Film as collective memory
14 May 2011 | by (Greece) – See all my reviews

Chris Marker, again with a set of images to interrogate. About a Soviet director who believed in the collective dream, about the collective dream as shaped by cinema, and the peoples who grew despondent and fearful of it (though not of cinema).

The tools of this cinematic interrogation, which is fascinating in scope and layers, are what Marker and his friends were developing in the Left Bank some forty years ago. Even as the most blatant fabrication, the filmed image carries truths for him; the terrified look of an actor playing a muzhik in a propaganda film when faced with Soviet authority. Meaning something exists embedded in the frame itself, which we cannot wrestle away by removing context.

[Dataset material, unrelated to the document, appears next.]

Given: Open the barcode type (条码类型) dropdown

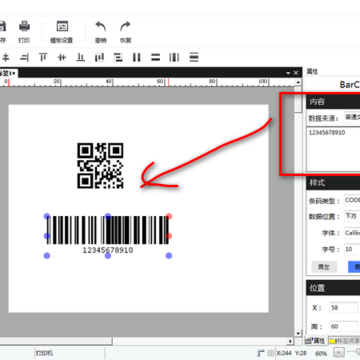Looking at the screenshot, I should pos(352,200).
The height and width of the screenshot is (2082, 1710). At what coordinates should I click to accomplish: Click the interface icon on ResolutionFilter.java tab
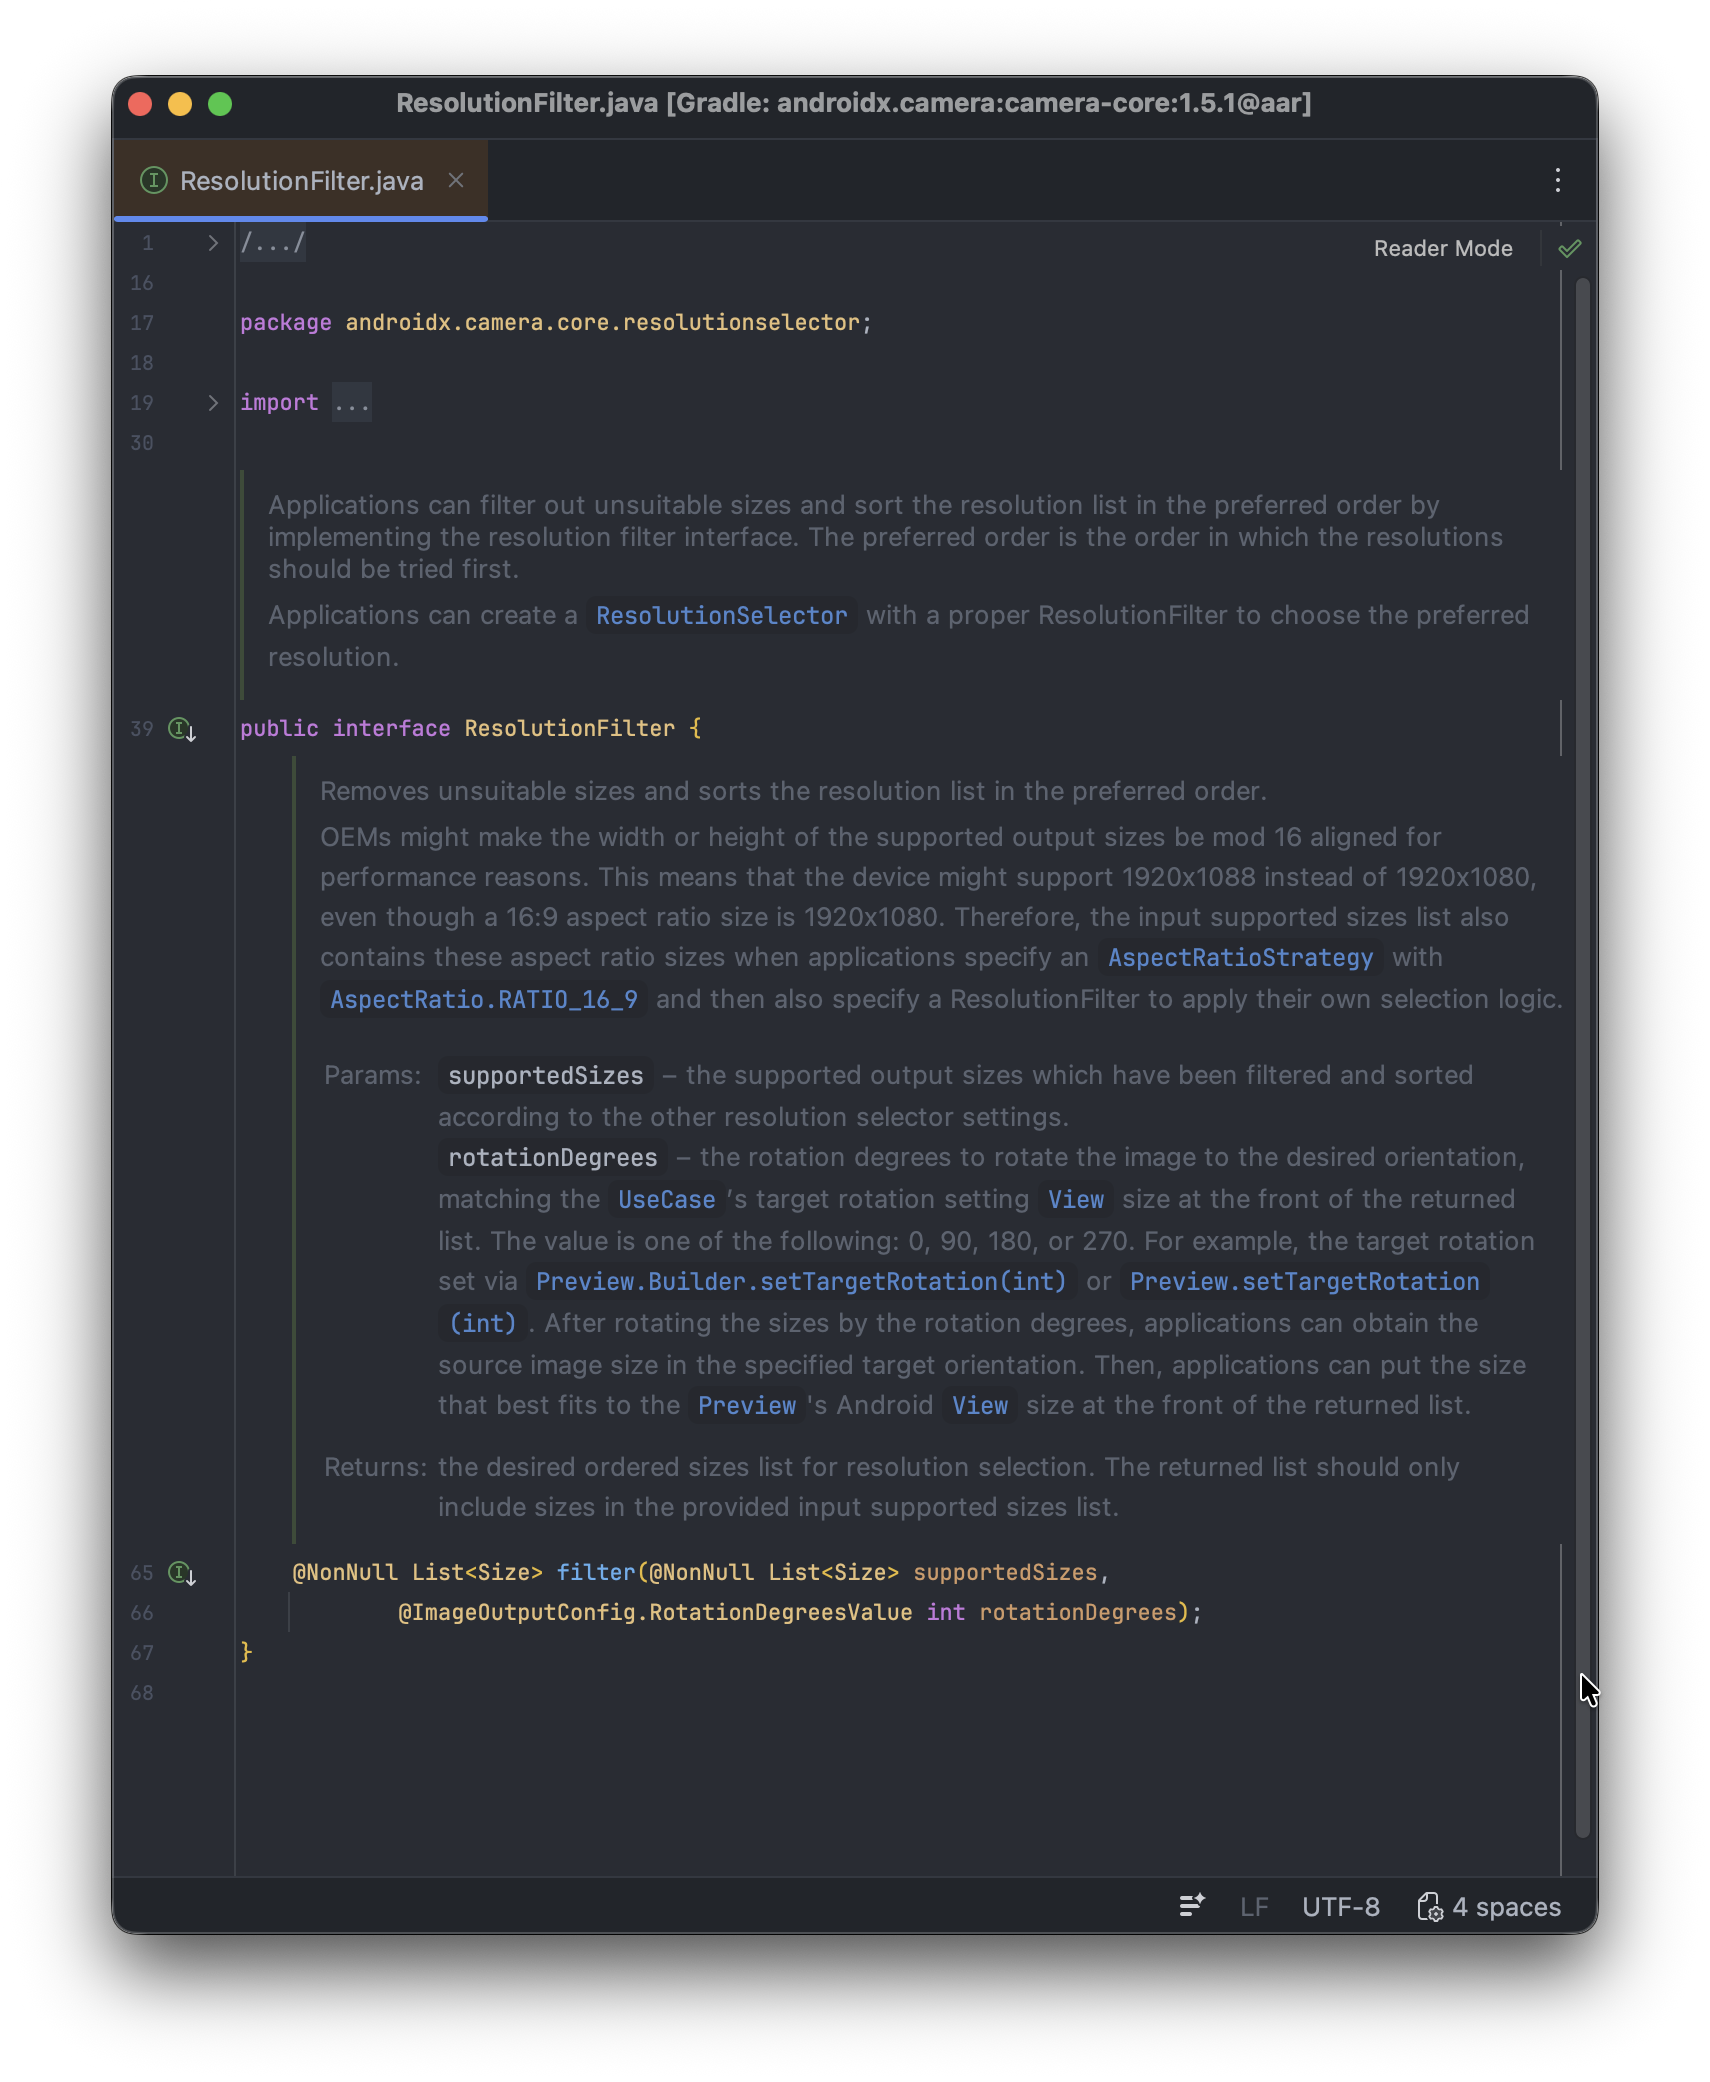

Marker carefully plants here some of the most erudite insights into the reality of cinema. We are told for example how the starving, raggedy workers in the collective farms turn en masse to enjoy propaganda films that portray them, the very same persons, as robust, content worker bees happily singing and laughing as they work the fields. How they walk away from this spectacle satisfied to have been entertained.

Old faces are interviewed for the sake of remembrance, to commemorate the enthusiasm of the revolution when trains converted as cinemas scoured the countryside to make films for the people, and the subsequent anxiety and horror. The odd ones who survived the purges, who turned from creators of events to mere spectactors or victims of them and who are merely a generation of relics now, with a head full of memories and perhaps a good story about Vertov to tell.

This is what Godard would be trying to do in the 90's, but the essay here is more precise and cutting, less about vague soliloquy and the camera and more about the people who perhaps held it at one time. I come out of this with the urge to see not any of Medvedkin's films, but more Marker.

-edit a few years later- Having now seen one of Medvedkin's films, Schastye, I have to say it's a masterpiece and you should seek it out.